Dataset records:
=== Section Start ===

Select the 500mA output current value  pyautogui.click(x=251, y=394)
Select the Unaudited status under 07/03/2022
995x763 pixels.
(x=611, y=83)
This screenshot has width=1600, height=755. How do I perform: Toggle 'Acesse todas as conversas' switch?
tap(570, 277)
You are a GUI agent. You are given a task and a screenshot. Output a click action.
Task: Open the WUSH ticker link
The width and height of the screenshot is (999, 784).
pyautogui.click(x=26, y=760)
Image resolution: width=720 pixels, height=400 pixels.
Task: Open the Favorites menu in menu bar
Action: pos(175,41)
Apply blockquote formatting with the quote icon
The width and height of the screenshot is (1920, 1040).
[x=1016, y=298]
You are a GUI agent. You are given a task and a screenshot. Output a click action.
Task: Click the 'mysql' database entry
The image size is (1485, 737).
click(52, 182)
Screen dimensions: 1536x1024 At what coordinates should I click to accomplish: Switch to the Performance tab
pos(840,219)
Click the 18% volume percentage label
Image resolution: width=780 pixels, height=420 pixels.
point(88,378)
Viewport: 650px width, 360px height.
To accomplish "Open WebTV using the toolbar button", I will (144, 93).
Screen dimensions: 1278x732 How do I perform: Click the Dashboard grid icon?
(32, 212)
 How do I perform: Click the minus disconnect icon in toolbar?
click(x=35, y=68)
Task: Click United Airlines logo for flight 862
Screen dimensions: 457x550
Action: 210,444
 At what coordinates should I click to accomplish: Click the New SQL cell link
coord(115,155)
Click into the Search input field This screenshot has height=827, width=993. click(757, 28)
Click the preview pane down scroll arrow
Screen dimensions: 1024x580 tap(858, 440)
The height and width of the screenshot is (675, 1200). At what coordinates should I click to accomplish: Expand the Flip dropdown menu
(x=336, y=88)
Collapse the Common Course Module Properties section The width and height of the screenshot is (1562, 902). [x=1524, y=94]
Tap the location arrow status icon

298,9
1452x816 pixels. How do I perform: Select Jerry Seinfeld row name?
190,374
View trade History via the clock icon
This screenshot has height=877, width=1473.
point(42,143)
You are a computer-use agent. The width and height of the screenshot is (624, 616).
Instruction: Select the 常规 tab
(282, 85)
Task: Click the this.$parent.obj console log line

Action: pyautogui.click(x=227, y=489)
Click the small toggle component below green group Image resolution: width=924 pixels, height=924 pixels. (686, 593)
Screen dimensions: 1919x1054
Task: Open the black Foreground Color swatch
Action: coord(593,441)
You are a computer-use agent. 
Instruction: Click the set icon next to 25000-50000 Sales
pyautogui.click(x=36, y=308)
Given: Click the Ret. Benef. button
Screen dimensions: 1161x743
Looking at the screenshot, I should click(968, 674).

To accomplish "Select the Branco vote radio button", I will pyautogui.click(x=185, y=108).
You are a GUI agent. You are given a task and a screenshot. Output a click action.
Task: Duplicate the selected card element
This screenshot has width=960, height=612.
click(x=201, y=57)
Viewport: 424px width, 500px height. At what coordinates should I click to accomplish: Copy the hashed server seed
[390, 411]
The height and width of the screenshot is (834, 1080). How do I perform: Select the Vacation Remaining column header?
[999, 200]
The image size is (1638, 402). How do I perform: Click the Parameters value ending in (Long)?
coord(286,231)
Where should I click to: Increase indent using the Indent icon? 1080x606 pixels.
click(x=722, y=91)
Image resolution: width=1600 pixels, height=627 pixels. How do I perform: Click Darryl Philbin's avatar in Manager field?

=== Section End ===

Your goal: Each record, exactly as written, is to be printed again.

Exercise result:
Select the 500mA output current value  pyautogui.click(x=251, y=394)
Select the Unaudited status under 07/03/2022
995x763 pixels.
(x=611, y=83)
This screenshot has width=1600, height=755. How do I perform: Toggle 'Acesse todas as conversas' switch?
tap(570, 277)
You are a GUI agent. You are given a task and a screenshot. Output a click action.
Task: Open the WUSH ticker link
The width and height of the screenshot is (999, 784).
pyautogui.click(x=26, y=760)
Image resolution: width=720 pixels, height=400 pixels.
Task: Open the Favorites menu in menu bar
Action: pos(175,41)
Apply blockquote formatting with the quote icon
The width and height of the screenshot is (1920, 1040).
[x=1016, y=298]
You are a GUI agent. You are given a task and a screenshot. Output a click action.
Task: Click the 'mysql' database entry
The image size is (1485, 737).
click(52, 182)
Screen dimensions: 1536x1024 At what coordinates should I click to accomplish: Switch to the Performance tab
pos(840,219)
Click the 18% volume percentage label
Image resolution: width=780 pixels, height=420 pixels.
point(88,378)
Viewport: 650px width, 360px height.
To accomplish "Open WebTV using the toolbar button", I will (144, 93).
Screen dimensions: 1278x732 How do I perform: Click the Dashboard grid icon?
(32, 212)
 How do I perform: Click the minus disconnect icon in toolbar?
click(x=35, y=68)
Task: Click United Airlines logo for flight 862
Screen dimensions: 457x550
Action: 210,444
 At what coordinates should I click to accomplish: Click the New SQL cell link
coord(115,155)
Click into the Search input field This screenshot has height=827, width=993. click(757, 28)
Click the preview pane down scroll arrow
Screen dimensions: 1024x580 tap(858, 440)
The height and width of the screenshot is (675, 1200). At what coordinates should I click to accomplish: Expand the Flip dropdown menu
(x=336, y=88)
Collapse the Common Course Module Properties section The width and height of the screenshot is (1562, 902). [x=1524, y=94]
Tap the location arrow status icon

298,9
1452x816 pixels. How do I perform: Select Jerry Seinfeld row name?
190,374
View trade History via the clock icon
This screenshot has height=877, width=1473.
point(42,143)
You are a computer-use agent. The width and height of the screenshot is (624, 616).
Instruction: Select the 常规 tab
(282, 85)
Task: Click the this.$parent.obj console log line

Action: pyautogui.click(x=227, y=489)
Click the small toggle component below green group Image resolution: width=924 pixels, height=924 pixels. (686, 593)
Screen dimensions: 1919x1054
Task: Open the black Foreground Color swatch
Action: coord(593,441)
You are a computer-use agent. 
Instruction: Click the set icon next to 25000-50000 Sales
pyautogui.click(x=36, y=308)
Given: Click the Ret. Benef. button
Screen dimensions: 1161x743
Looking at the screenshot, I should click(968, 674).

To accomplish "Select the Branco vote radio button", I will pyautogui.click(x=185, y=108).
You are a GUI agent. You are given a task and a screenshot. Output a click action.
Task: Duplicate the selected card element
This screenshot has width=960, height=612.
click(x=201, y=57)
Viewport: 424px width, 500px height. At what coordinates should I click to accomplish: Copy the hashed server seed
[390, 411]
The height and width of the screenshot is (834, 1080). How do I perform: Select the Vacation Remaining column header?
[999, 200]
The image size is (1638, 402). How do I perform: Click the Parameters value ending in (Long)?
coord(286,231)
Where should I click to: Increase indent using the Indent icon? 1080x606 pixels.
click(x=722, y=91)
Image resolution: width=1600 pixels, height=627 pixels. How do I perform: Click Darryl Philbin's avatar in Manager field?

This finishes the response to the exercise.